[TEXT SECTION]:
An accompanying attitude is that it does not matter what Prayer Book is used. What matters is what preached from the pulpit and taught in the classroom. This attitude fails to recognize that the Prayer Book is not just a book of services. It is a collection of doctrinal statements. When a jurisdiction adopts a Prayer Book, it adopts the doctrine of that Prayer Book as the official doctrine of the jurisdiction. The minister who does not preach and teach the doctrine of the Prayer Book opens himself to the charge of promoting doctrine contrary to the teaching of the Church. He gives those who do not share his doctrinal views a way of ridding the jurisdiction of him and the doctrine that he preaches and teaches. If the minister accepts another cure of souls, the minister who replaces him may undo what he preached and taught, using the Prayer Book to do it.

The texts of the Prayer Book will over time influence the thinking of the congregation. They will reinforce what other ministers have preached and taught if they have preached and taught the doctrine of the Prayer Book. While for some people belief and text have become separated, for others they have not. They may no longer be connected for the minister but they may continue to be connected for members of the congregation. Or it may be the other way around.

On this topic the GAFCON Theological Resource Team has this to say:

Anglican orthodoxy agrees with the historic traditions that ‘praying shapes believing’, and that liturgies are of great importance, both in communicating the faith and in sustaining Christian disciples. In particular, it sees the classic Book of Common Prayer (1662), and its authentic translations and modernizations, as expressing the substance of the faith in the context of worship. As with the Articles, it sees the Prayer Book as constituting a lasting contribution to the wider Christian church. (Being Faithful: The Shape of Historic Anglicanism Today, p. 101)

In its fundamental declarations the ACNA recognizes the 1662 Book of Common Prayer and the annexed Ordinal as a standard for Anglican doctrine and discipline. The fundamental declarations infer that other standards exist. The ACNA also recognizes the 1662 Prayer Book-Ordinal, “with the Books that preceded it,” as the standard for the Anglican tradition of worship. The fundamental declarations do not identify which books. Among the books that preceded the 1662 Prayer Book-Ordinal are the pre-Reformation Medieval Catholic service books.

The fundamental declarations treat the Thirty-Nine Articles as a relic of the past or a historical background informing the church’s life and witness but not comprising a test of faith. They do not treat the Articles as the doctrinal standard for interpreting the Prayer Book, which is one of their purposes.

Whatever standard text the ACNA produces is not likely express the doctrine of the classical Anglican formularies. It is also likely to go unchallenged for the reasons that I already given.

[DATA RECORDS]:
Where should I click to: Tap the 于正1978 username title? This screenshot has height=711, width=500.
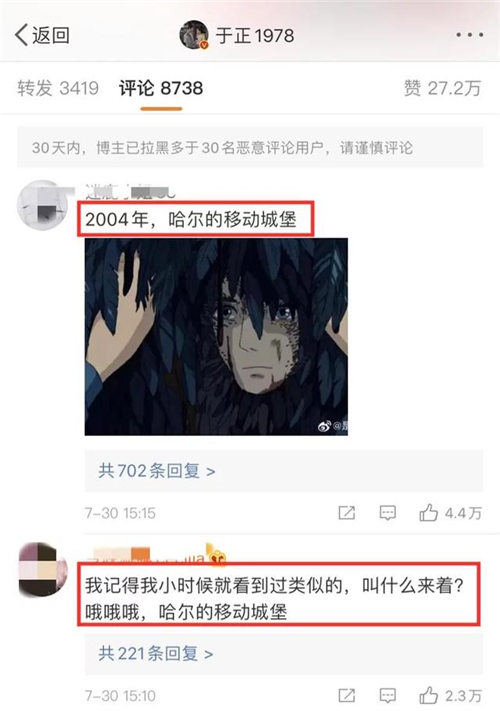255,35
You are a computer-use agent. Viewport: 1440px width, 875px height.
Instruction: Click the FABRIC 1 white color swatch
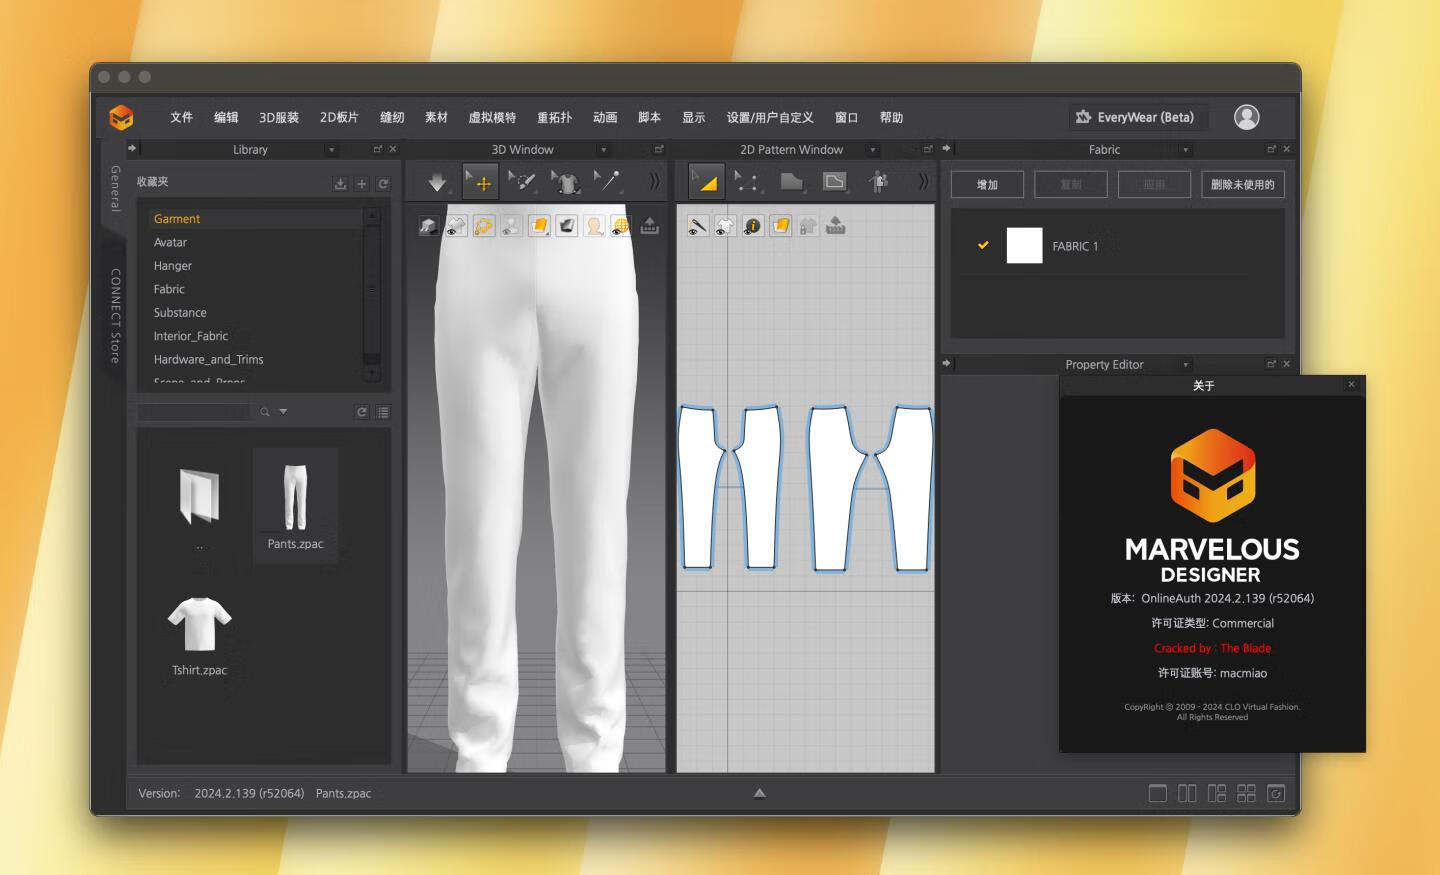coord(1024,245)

[PROBLEMS TO SOLVE]:
a – Extract from the Prayer Book passage the part starting with "In its fundamental" and going on through "of their purposes.".
b – Write what comes next in the Prayer Book passage, following on from its last sentence.
Nothing in the records is needed here.

[TASK RESULTS]:
a –
In its fundamental declarations the ACNA recognizes the 1662 Book of Common Prayer and the annexed Ordinal as a standard for Anglican doctrine and discipline. The fundamental declarations infer that other standards exist. The ACNA also recognizes the 1662 Prayer Book-Ordinal, “with the Books that preceded it,” as the standard for the Anglican tradition of worship. The fundamental declarations do not identify which books. Among the books that preceded the 1662 Prayer Book-Ordinal are the pre-Reformation Medieval Catholic service books.

The fundamental declarations treat the Thirty-Nine Articles as a relic of the past or a historical background informing the church’s life and witness but not comprising a test of faith. They do not treat the Articles as the doctrinal standard for interpreting the Prayer Book, which is one of their purposes.

b –
There is a real need in the ACNA to recover the formularies but there is little will to do so. I would not be surprised if the ACNA produces a Prayer Book similar to Keith Acker’s Book of Common Prayer 2011, which departs seriously from the doctrine and liturgical usages of the 1662 Book of Common Prayer and its annexed Ordinal and moves the American Prayer Book in a decidedly unreformed Catholic direction. The adoption of such a Prayer Book would provide the final answer to the question as to whether there is a place in the ACNA for the Protestant/Reformed Catholic faith of the classic formularies. The answer would be “no.”

4 comments:

JimB said...

I am no friend of Bishop Duncan's project, but let us at least try to be something like fair. No one in his group intended to include middle ages antique Roman Catholic service books in their statement, and you know that!

FWIW
jimB

Robin G. Jordan said...

Jim, There you are mistaken. If you visit Keith Acker's Book of Common Prayer 2011 website, you will find evidence that there is an understanding in the ACNA that the phrase "with Books that precede it" includes the pre-Reformation Medieval Catholic service books and Acker's Book of Common Prayer 2011 is based on that understanding. Acker is a member of the Society of the Holy Cross and is active in the work of Forward in Faith in North America. Both groups are committed to the promotion of Catholic faith, order, and practice. By "Catholic" they do not mean the Reformed Catholicism of classical Anglicanism. The proposed Common Cause Theological Statement established the 1549 BCP through the 1662 BCP as the worship norm for the Common Cause Partnership. The final statement did not identify to what books preceding the 1662 BCP it was referring. The ACNA fundamental declarations are taken from that statement. The new ACNA ordinal is also evidence of this understanding in the ACNA. In the ceremonies and ornaments it permits, it goes further back than the 1549 BCP. I am being quite fair in my appraisal.

Isaac said...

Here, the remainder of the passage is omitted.